On Aug. 6, one day prior to being featured in a livestreamed inauguration ceremony as Colombia’s new president and vice president, Gustavo Petro and Francia Márquez took part in a “Popular and Spiritual Possession” ceremony hosted by members of the country’s Indigenous, Afrodescendant, and labor groups.

In Bogota’s Third Millennium Park, the organizations presented Petro and Márquez with a “People’s Mandate” that, according to the groups, is an attempt “to harmonize the beginning of this new cycle in the history of the Colombian people with ancestral spirituality.”

The symbolic “Popular and Spiritual Possession” ceremony led to the inauguration ceremony on Sunday, Aug. 7—a historic moment when Colombia, for the first time in its history, became a nation governed by a left-leaning administration.

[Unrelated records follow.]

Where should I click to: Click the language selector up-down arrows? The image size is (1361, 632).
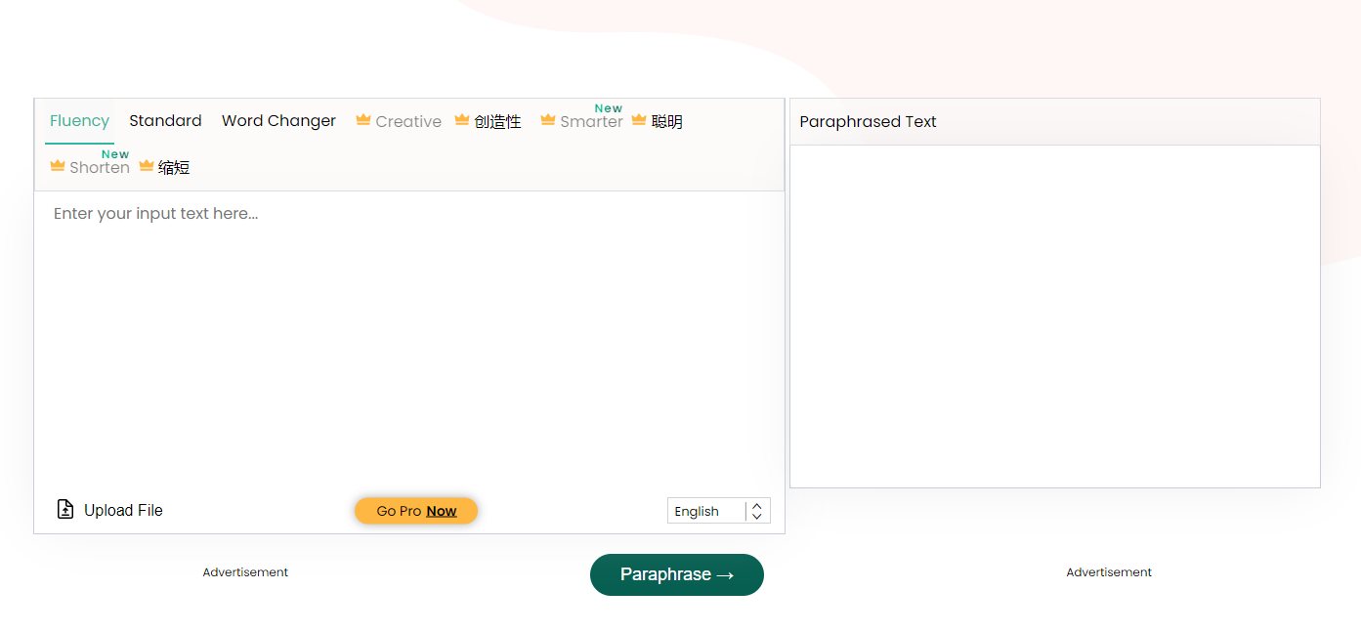(757, 511)
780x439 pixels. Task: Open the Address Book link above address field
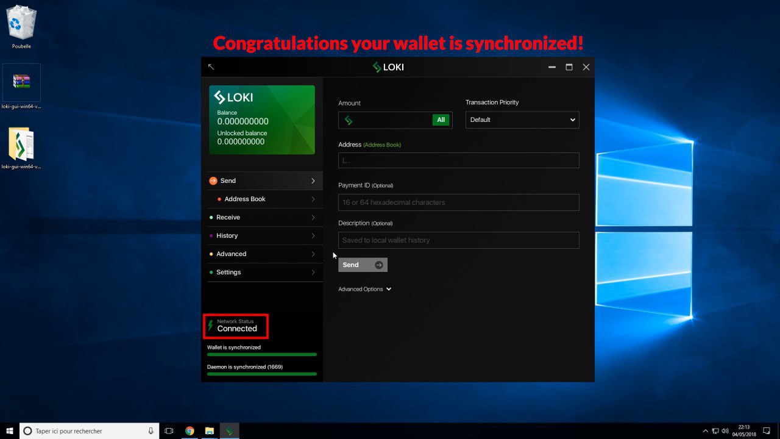point(382,145)
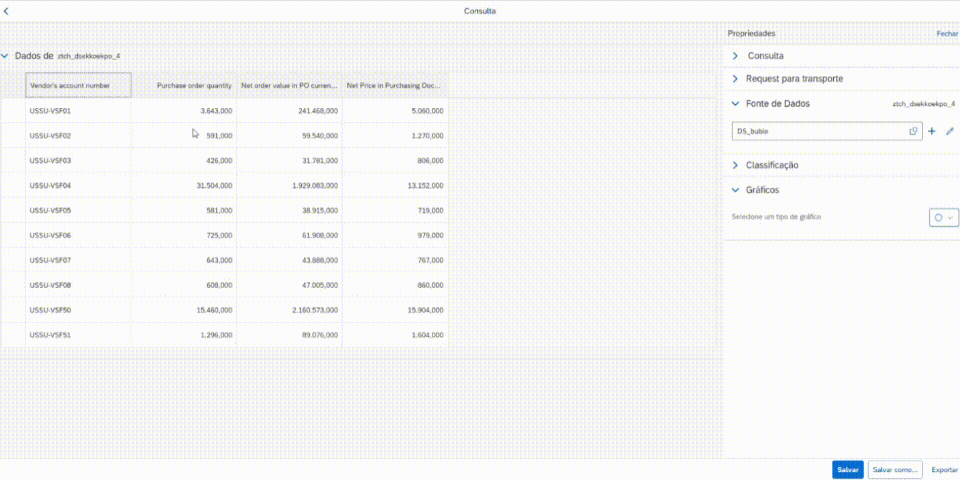Expand the Consulta properties section
Screen dimensions: 960x480
[x=735, y=56]
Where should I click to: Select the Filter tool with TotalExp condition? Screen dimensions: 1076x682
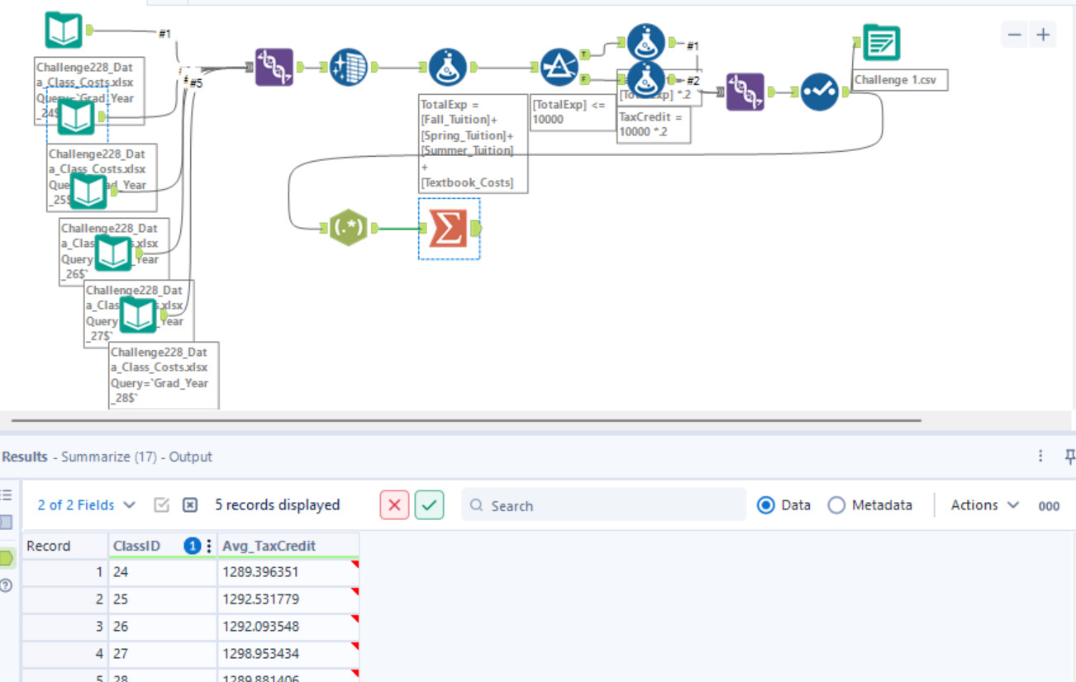coord(559,68)
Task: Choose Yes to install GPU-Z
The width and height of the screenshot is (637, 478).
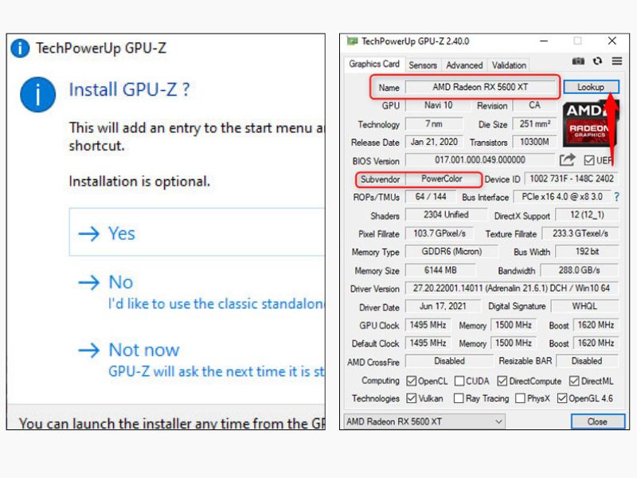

“Today begins the Colombia of the possible,” Petro announced as he took office. “We are here against all odds, against a history that said we were never going to govern…against those who did not want to let go of power.”

Petro later swore his vice president into office. When accepting her oath, Francia Marquez said: “I swear before God, the people of Colombia, and my ancestors, to respect the Constitution and to work for Colombians who have been historically excluded—so that dignity becomes our new normal.”

Francia Márquez Mina is the first Afro-Colombian woman to serve as vice president in Colombia’s history.